◆ **Text segment**:
++++

Set dRngB = New Dictionary
Debug.Print Now()
For j = LBound(vRngB) To UBound(vRngB)
With dRngB
If Not .Exists(Key:=vRngB(j, 1)) Then _
.Add Key:=vRngB(j, 1), Item:=vRngB(j, 1)
End With
Next 'j
sTemp = Mid$(sTemp, 2)
' Debug.Print Now()

For i = LBound(vRngA) To UBound(vRngA)
If dRngB.Exists(Key:=vRngA(i, 1)) Then _
vRngA(i, 1) = "": lMatchesFound = lMatchesFound + 1
Next 'i
' Debug.Print Now()

j = 0: ReDim vRngOut(UBound(vRngA) - lMatchesFound, 1 To 1)
For i = LBound(vRngA) To UBound(vRngA)
If Not vRngA(i, 1) = "" Then
vRngOut(j, 1) = vRngA(i, 1): j = j + 1
End If
Next 'i
' Debug.Print Now()

Range("A1:A" & lRows1).ClearContents
Range("A1").Resize(UBound(vRngOut), 1) = vRngOut

Debug.Print Now()
End Sub

GS · Jan 16, 2012

ET on my machine was 35 secs as per timing method used as shown. I
didn't think this task deserved the trouble to setup and use
cHiResTimer class.

GS · Jan 16, 2012

Ron Rosenfeld wrote :

That should preserve the duplicates in col A also, to answer your previous
question.

Hhm.., that's quite true where non-matches occur. I suppose that might
be a better way to go when comparing 2 or more items. Won't help my
data logger file parser, though. It just loops 1 array, but it does
parse each element into a temp array for the test. It runs blazingly
fast on my machine (1.6Ghz Intel dual-core on a Dell Precision series
laptop w/2GB RAM).

Jim Cone · Jan 16, 2012

Garry,
More FWIW...
I ran Ron's code on my XP, i3 machine (xl2007) against 600,000 6 digit random numbers.
360,000 in col A and 240,000 in col B. It took about 7 1/2 seconds.
It returned ~87000 numbers not in col B.
'---
Jim Cone

GS · Jan 16, 2012

Ron Rosenfeld submitted this idea :

GS,
Technique question:
Why, on the "Next" line, do you comment out the counter variable that you
are looping on? I've not commented out, and have had the VBE help me out when
I might be using nested loops.

-- Ron

Ron,
Just something I picked up from the Classic VB crowd. It falls in the
same bucket as the dif using Mid() and Mid$(), and how VB handles this
at runtime. Sorry, but I can't give you technical details about these
without going back over a few years of posts. I include the comment for
notation purposes so I know which counter is repeating in nested or
long loops. Otherwise, I don't see any problem with leaving the
apostrophe out if desired. My choice to use it was formed a long time
ago because I didn't want to lose the notation. (You'll see other code
samples that use a similar technique for Select Case, If, While, and Do
constructs as well. I also do similar for end of procedures because
it's helpful when reading through modules in a text editor outside the
VBE.

++++

◆ **Data excerpts**:
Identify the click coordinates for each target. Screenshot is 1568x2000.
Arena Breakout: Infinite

++++

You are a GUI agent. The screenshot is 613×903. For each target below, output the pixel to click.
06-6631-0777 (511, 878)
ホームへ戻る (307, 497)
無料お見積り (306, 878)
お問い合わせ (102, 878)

++++

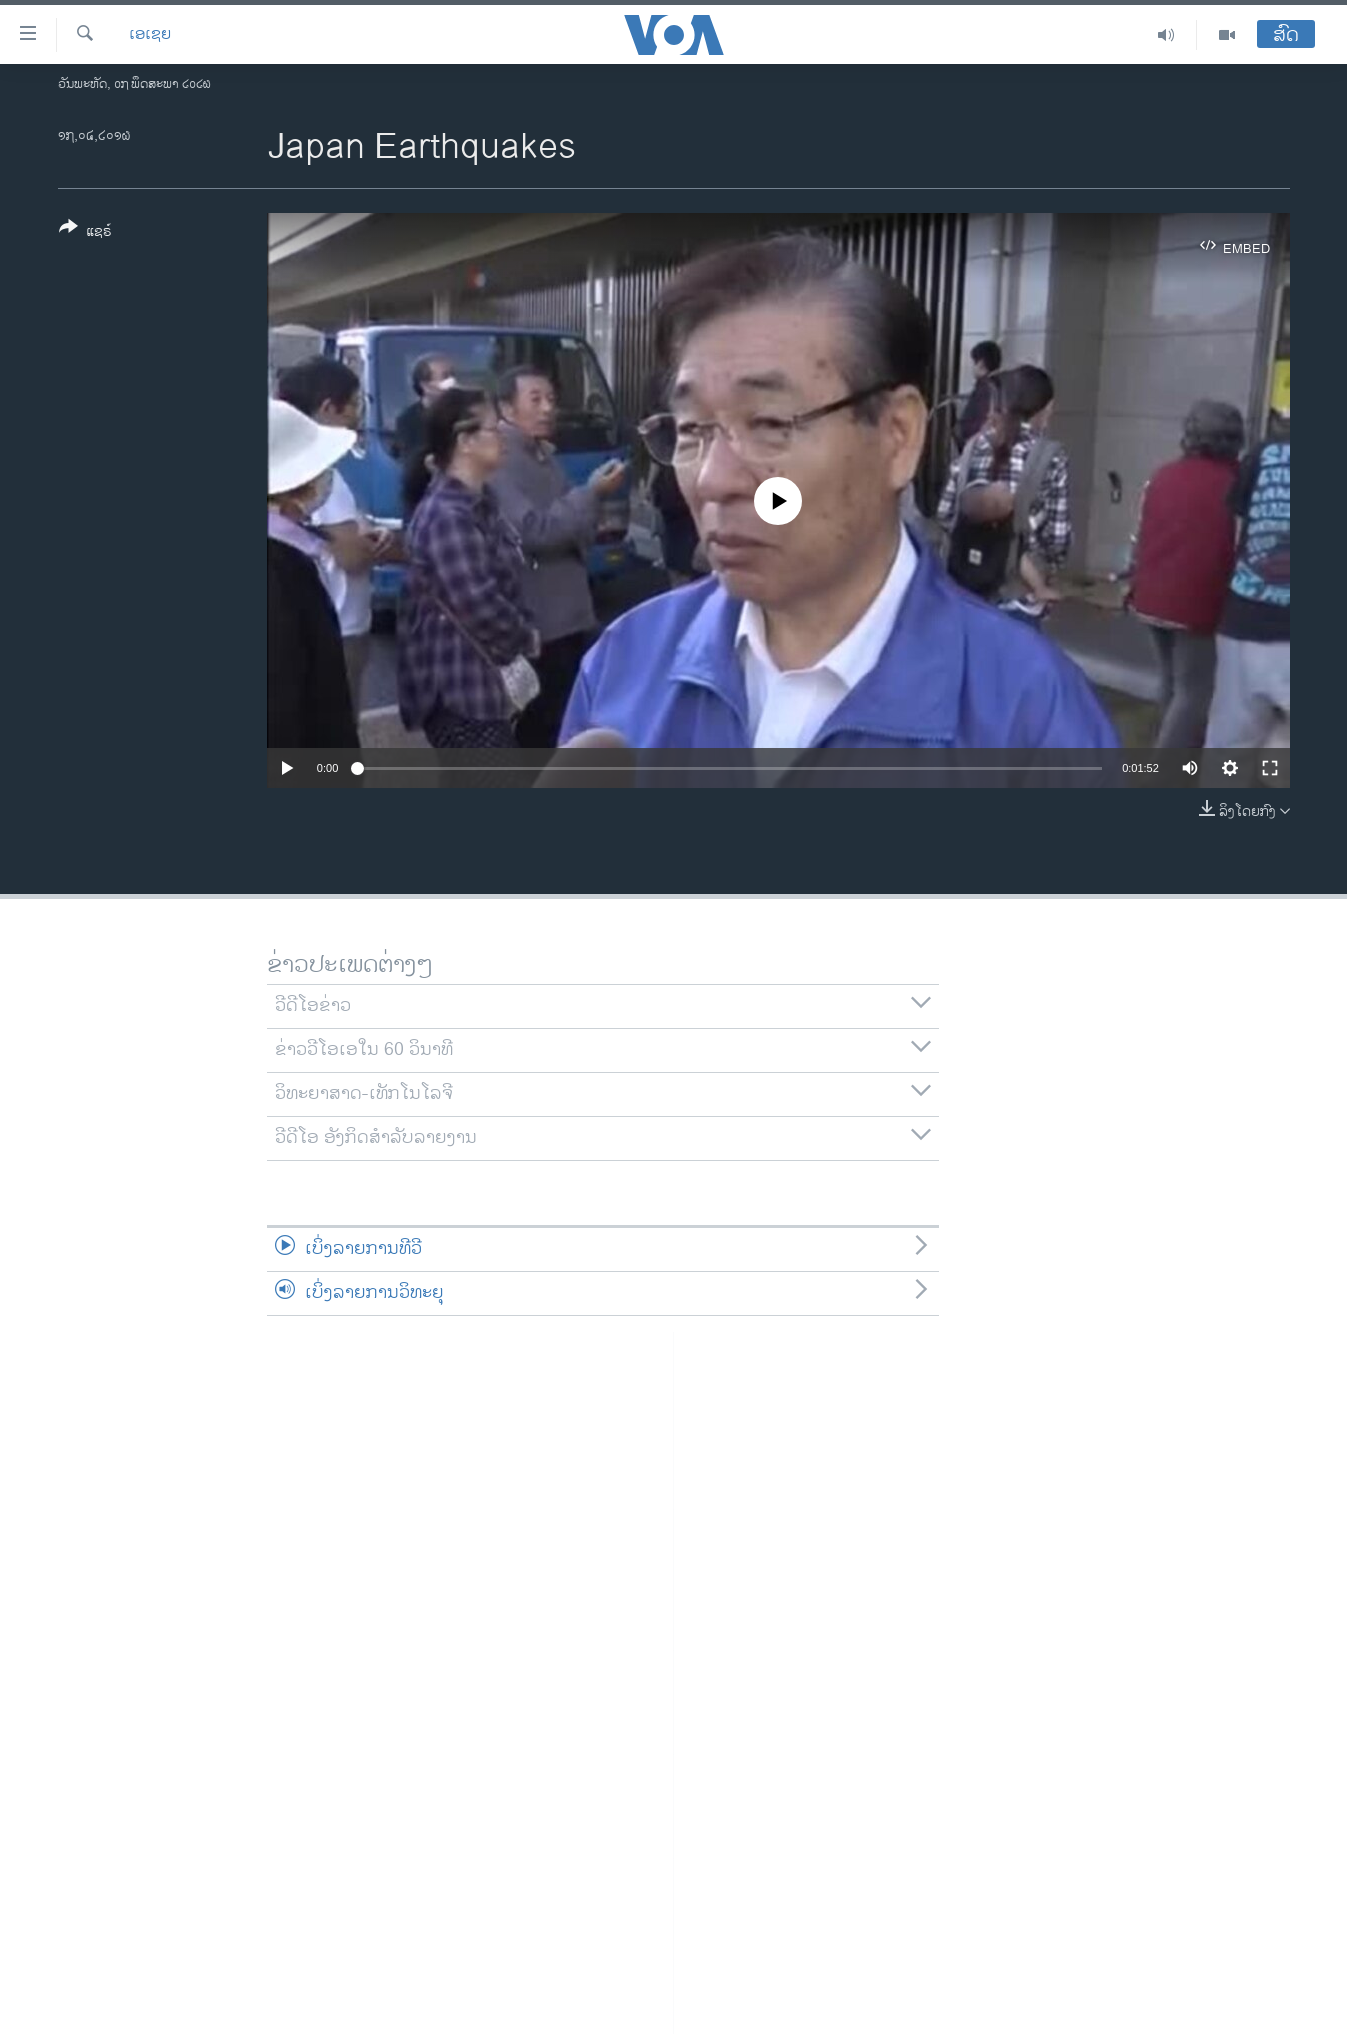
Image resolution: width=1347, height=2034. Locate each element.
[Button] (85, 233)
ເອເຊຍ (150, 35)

++++

◆ **What this exercise asks**:
A: Retype the stretch of the VBA thread from "Hhm.., that's quite" through "digit random numbers.".
B: In the VBA thread, how long did Ron's code take to run on Jim Cone's machine?
C: Condense the paragraph of the VBA thread that begins "Hhm.., that's quite true" into a short bulleted list that keeps its main facts.
None of the records are needed for the work here.

◆ **Task responses**:
A:
Hhm.., that's quite true where non-matches occur. I suppose that might
be a better way to go when comparing 2 or more items. Won't help my
data logger file parser, though. It just loops 1 array, but it does
parse each element into a temp array for the test. It runs blazingly
fast on my machine (1.6Ghz Intel dual-core on a Dell Precision series
laptop w/2GB RAM).

Jim Cone · Jan 16, 2012

Garry,
More FWIW...
I ran Ron's code on my XP, i3 machine (xl2007) against 600,000 6 digit random numbers.

B: About 7 1/2 seconds.

C:
- The point holds where non-matches occur.
- It may be a better approach when comparing 2 or more items.
- It won't help the writer's data logger file parser, which loops over 1 array but parses each element into a temp array for the test.
- That parser runs very fast on a 1.6Ghz Intel dual-core Dell Precision series laptop with 2GB RAM.